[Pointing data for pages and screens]
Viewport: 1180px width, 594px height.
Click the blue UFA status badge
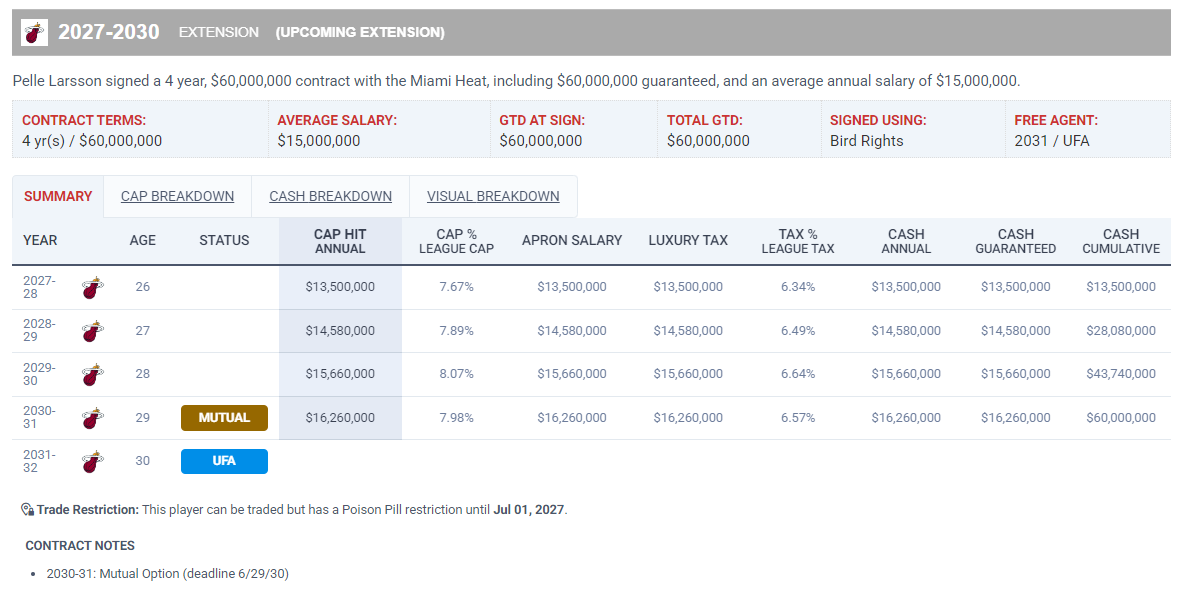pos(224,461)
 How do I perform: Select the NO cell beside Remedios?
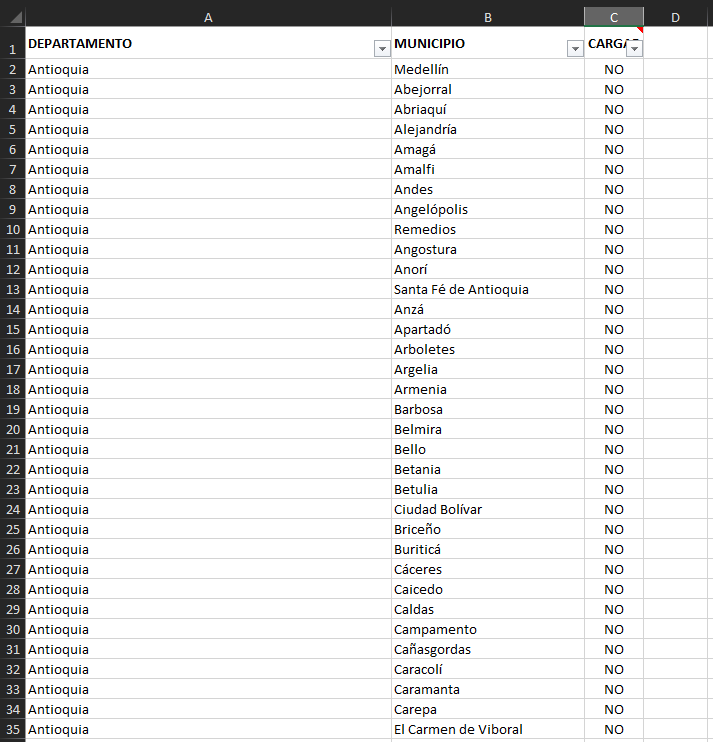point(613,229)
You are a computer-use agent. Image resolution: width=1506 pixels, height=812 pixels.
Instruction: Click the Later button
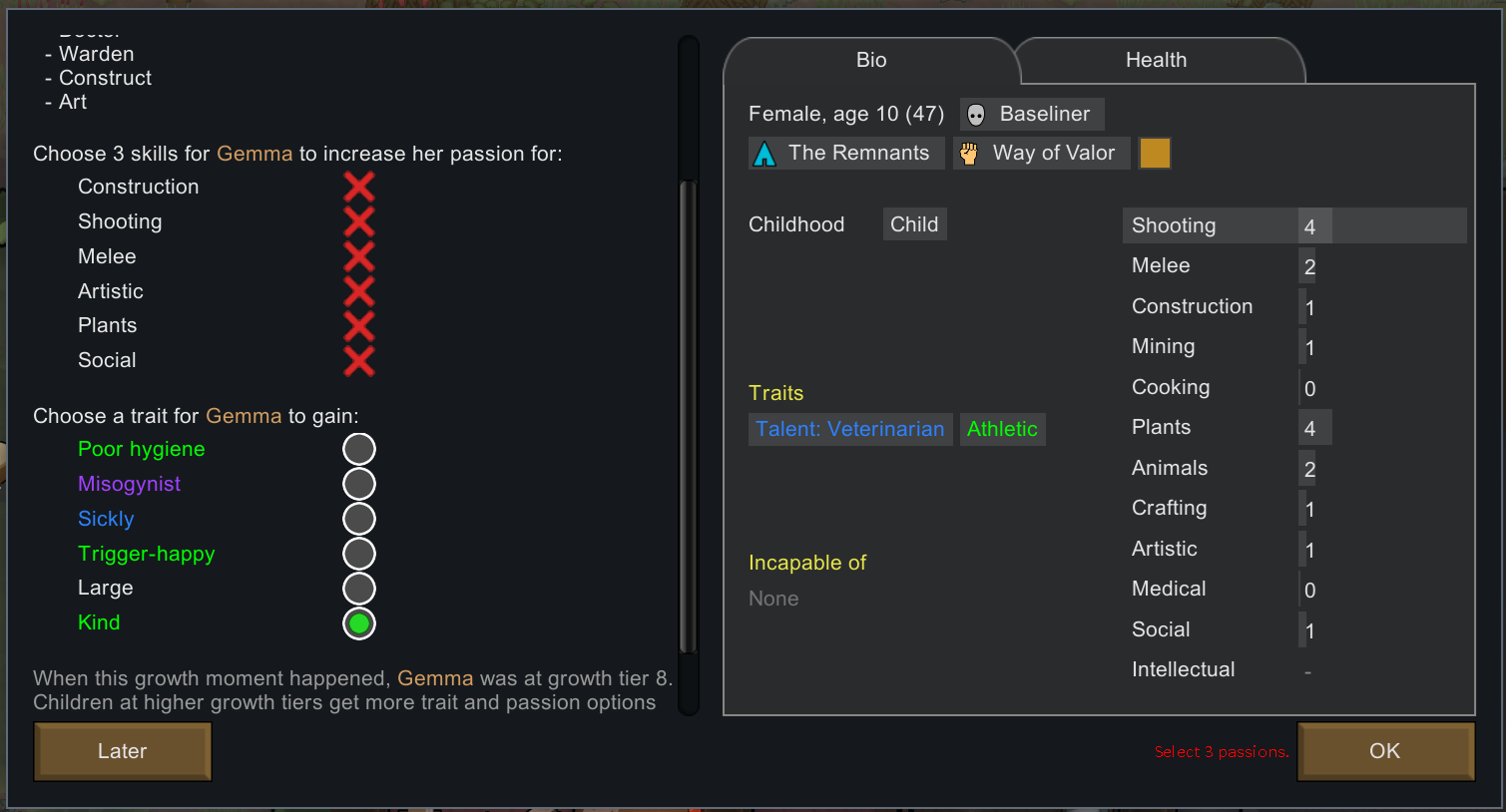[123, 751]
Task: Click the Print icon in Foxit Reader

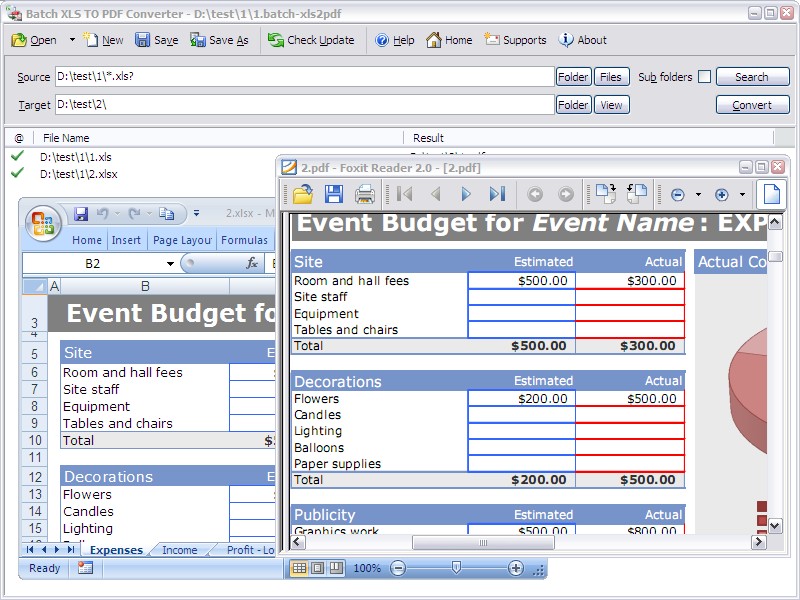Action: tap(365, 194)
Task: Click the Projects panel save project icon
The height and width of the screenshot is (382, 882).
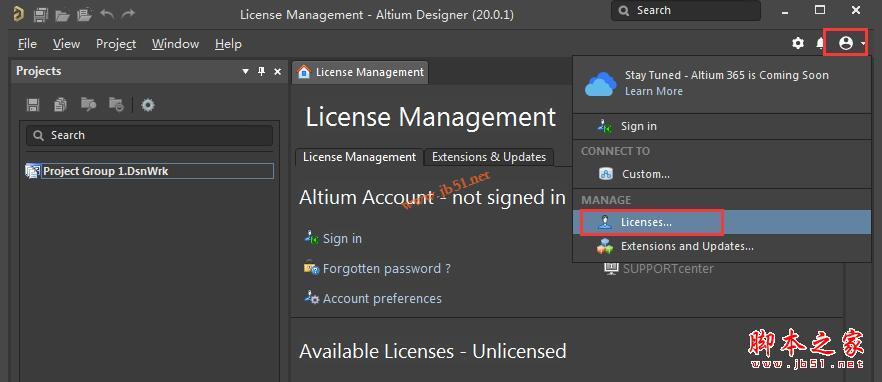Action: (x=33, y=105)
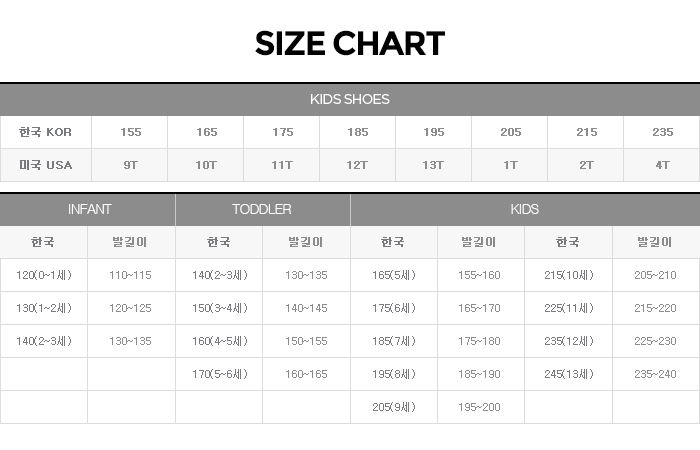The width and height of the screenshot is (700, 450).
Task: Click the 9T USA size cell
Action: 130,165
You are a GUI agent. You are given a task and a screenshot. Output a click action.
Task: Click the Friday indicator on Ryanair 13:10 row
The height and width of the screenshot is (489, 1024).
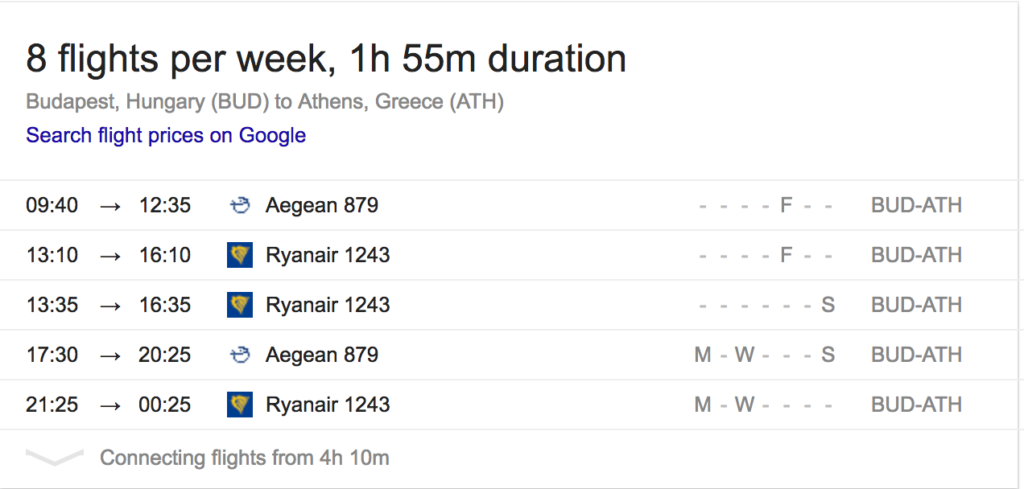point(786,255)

GIVEN INSTRUCTION: Rewrite every line of the entries above as a numbered list, skipping blank lines and leaving out the pictures.

WORKED SOLUTION:
1. Viewport: 1180px width, 594px height.
2. Click the blue UFA status badge
3. pos(224,461)
4.  How do I perform: Select the NO cell beside Remedios?
5. point(613,229)
6. You are a computer-use agent. Image resolution: width=1506 pixels, height=812 pixels.
7. Instruction: Click the Later button
8. [123, 751]
9. Task: Click the Print icon in Foxit Reader
10. Action: tap(365, 194)
11. Task: Click the Projects panel save project icon
12. The height and width of the screenshot is (382, 882).
13. Action: (x=33, y=105)
14. The width and height of the screenshot is (700, 450).
15. Task: Click the 9T USA size cell
16. Action: 130,165
17. You are a GUI agent. You are given a task and a screenshot. Output a click action.
18. Task: Click the Friday indicator on Ryanair 13:10 row
19. The height and width of the screenshot is (489, 1024).
20. point(786,255)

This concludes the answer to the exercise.